The first name of the director is Martijn.

Holland, 2018, 28 mins.

www.idfa.nl

Katarzyna Lesisz: Dancing for You

Get up Wiktor, says grandmother, you have to go to school. Wiktor, 12 years old, goes to a ballet school, where the teacher trains him, and when not in school he plays with a friend, or is with the caring grandma or with a cell phone in hand talking to his father or trying to, cause father is not around. It’s a simple story that finds its filmic tone. A boy waiting, yearning for his father, having a good time at his grandparents. Dancing, expressing himself.

The film received the IDFA Award for Best Children’s Documentary, the jury said this: “The winning film is a beautifully crafted story, leaving the viewer with lots of room for thought and reflection, without explaining too much. One is able to recognize the loneliness of feeling like an outsider in their own family, while striving to pursue their dreams. We applaud individuality; children who stay true to themselves against all odds. We also want to celebrate documentary filmmakers that push themselves to excel in cinematography, and the winning film does just that.”

Poland, 2018, 18 mins.

IDFA Post-Festival Comments

I was in Amsterdam from Monday till Friday. 4 nights at NH Carlton Hotel, the festival centre close to everything and the place where you meet old and dear friends. Including the busy artistic director Orwa Nyrabia, whose first edition it was. I have not seen films enough to evaluate the film selection, you always leave IDFA frustrated that there were films you did not manage to watch, will catch up later at other festivals. The same goes for the great initiative of publishing videos from the DOC Talks after the film, 4-5 minutes it says, but when you click you can get half an hour with Sergei Loznitsa or the award winning Anand Patwardhan or with Polish master Marcel Lozinski or Nikolaus Geyerhalter… more to come, IDFA writes on the website. Not to forget the podcasts with Avi Mograbi and Audrius Stonys, they are long, going deep I am sure – and subject orientated Industry Talk about “Ethical Ways of Co-Producing”, theatrical distribution and so on, so forth. Lots of possibilities, also full films if you are a subscriber to the Docs for Sale.

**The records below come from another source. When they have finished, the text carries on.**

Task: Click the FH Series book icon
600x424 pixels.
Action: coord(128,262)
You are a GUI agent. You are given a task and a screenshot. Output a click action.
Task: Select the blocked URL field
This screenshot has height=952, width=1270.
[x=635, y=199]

I saw many good films as loyal readers of this site will know. On top, however, were two film experiences that will stay in my mind: Dziga Vertov’s “Anniversary of the Revolution”, a brilliant night at the Tuschinski with music, breathtaking singing from the stage and from the gallery, a choir! Read my impressions on http://www.filmkommentaren.dk/blog/blogpost/4402/

And a film made 100 year later by Viktor Kossakovsky, “Aquarela”,

http://www.filmkommentaren.dk/blog/blogpost/4408/

shown with the intended sound on a big screen in Pathé Munt 3, magnificent.

IDFA is also the Forum, I was not there, I am sure many promising projects were pitched and that the Forum will go on, maybe in new shapes, as Orwa Nyrabia has said, to give the best treat of new talent.